SSIS Secure FTP CSV Source
PreviousNext

SSIS Secure FTP CSV Source can be used to parse / extract CSV files stored in secure ftp storage. You can also read compressed (gzip) files without extracting on local disk.

Download SSIS PowerPack

Content

Video Tutorial

Coming soon...

Step-By-Step

In this tutorial we will learn how to extract data from CSV file(In this case its from Secure FTP Server).
  1. Firstly, You need to Download and Install SSIS ZappySys PowerPack.
  2. Download and Install Local FTP/SFTP Rebex Tiny Sftp Server here.
  3. Once you finished above step, Open Visual Studio and Create New SSIS Package Project.
  4. Now, Drag and Drop SSIS Data Flow Task from SSIS Toolbox.
    SSIS Data Flow Task - Drag and Drop
  5. Double click on the Data Flow task to see Data Flow designer surface.
  6. Here, In Visual Studio, drag and drop the ZS Secure FTP CSV Source in the design panel.
    SSIS Secure FTP CSV File Source - Drag and Drop
  7. In order to connect Secure SFTP server in SSIS, you will need obtain FTP/SFTP Credential.

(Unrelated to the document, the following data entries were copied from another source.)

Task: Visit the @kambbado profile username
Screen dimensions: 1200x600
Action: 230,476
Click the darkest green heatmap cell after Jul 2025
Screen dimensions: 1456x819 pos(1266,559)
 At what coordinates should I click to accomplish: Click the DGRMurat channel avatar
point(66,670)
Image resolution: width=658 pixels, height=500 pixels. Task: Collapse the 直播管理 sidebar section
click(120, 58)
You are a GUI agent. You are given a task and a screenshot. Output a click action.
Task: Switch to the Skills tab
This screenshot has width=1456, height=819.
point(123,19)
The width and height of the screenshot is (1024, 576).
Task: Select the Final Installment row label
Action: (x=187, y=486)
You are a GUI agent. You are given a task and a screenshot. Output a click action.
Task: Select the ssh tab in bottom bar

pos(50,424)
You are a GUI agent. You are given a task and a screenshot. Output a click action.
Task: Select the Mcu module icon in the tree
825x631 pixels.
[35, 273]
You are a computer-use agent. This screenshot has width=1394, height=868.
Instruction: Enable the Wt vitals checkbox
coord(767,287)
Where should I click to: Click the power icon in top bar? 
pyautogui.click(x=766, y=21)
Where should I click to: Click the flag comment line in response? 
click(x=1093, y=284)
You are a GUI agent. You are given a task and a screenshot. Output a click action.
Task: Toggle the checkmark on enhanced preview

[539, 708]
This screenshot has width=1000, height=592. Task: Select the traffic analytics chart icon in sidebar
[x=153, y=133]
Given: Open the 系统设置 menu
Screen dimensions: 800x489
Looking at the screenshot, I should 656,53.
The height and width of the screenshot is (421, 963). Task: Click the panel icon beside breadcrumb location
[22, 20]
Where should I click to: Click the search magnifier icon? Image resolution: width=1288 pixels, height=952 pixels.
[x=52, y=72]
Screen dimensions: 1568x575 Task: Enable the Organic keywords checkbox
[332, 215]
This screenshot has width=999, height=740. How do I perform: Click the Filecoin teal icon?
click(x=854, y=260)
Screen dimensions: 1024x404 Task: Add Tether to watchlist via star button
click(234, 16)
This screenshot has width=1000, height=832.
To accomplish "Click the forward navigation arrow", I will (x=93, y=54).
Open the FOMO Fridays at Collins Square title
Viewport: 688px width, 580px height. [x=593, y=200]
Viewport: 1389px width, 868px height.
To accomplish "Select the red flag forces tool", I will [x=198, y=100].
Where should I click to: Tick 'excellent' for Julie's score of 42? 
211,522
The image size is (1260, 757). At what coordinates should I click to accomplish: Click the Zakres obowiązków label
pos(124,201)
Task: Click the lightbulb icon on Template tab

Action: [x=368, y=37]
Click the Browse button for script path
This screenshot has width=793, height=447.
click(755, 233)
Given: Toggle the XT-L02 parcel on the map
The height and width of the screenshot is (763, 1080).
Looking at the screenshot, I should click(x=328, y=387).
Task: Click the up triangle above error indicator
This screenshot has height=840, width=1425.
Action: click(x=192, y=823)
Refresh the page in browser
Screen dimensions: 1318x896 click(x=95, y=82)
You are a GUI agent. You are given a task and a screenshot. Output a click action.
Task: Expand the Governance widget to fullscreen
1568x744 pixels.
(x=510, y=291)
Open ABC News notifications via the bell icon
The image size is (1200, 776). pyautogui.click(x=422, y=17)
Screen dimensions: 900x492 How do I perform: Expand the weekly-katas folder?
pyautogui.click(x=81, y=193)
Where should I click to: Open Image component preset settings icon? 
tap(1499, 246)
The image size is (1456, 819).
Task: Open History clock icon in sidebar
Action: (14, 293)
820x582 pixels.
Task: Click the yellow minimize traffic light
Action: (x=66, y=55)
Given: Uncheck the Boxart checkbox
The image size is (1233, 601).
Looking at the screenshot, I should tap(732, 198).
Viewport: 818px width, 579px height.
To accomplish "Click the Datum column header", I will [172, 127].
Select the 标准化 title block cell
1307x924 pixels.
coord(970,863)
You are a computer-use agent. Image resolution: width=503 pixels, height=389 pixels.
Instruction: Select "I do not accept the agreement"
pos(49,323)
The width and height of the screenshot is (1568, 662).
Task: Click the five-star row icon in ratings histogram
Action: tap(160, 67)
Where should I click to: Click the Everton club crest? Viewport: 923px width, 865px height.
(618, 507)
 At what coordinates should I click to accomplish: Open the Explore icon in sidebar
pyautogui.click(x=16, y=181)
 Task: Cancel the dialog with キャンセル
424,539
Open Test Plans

How to create SFTP Server Connection.

  1. Right click on Connection Managers Panel to Create New SFTP Connection for Server, and Context Menu will appear, Select New Connection from the Context Menu.
    SFTP Task Operations - Connection
  2. Select ZS-SFTP Connection Manager from the Connection Managers list and Click on Add Button.
    SFTP Task Operations - Connection
  3. Now in Connection Manager UI, Select SFTP - SSH File Transfer Protocol and Enter your Host name and Select Logon Type Username and Password and Enter it.
    SFTP Task Operations - Connection
  4. Click on Test Connection. If test successful then hit OK to save the connection manager configure setting UI.

How to extract data from FTP server CSV File using Secure FTP CSV Source.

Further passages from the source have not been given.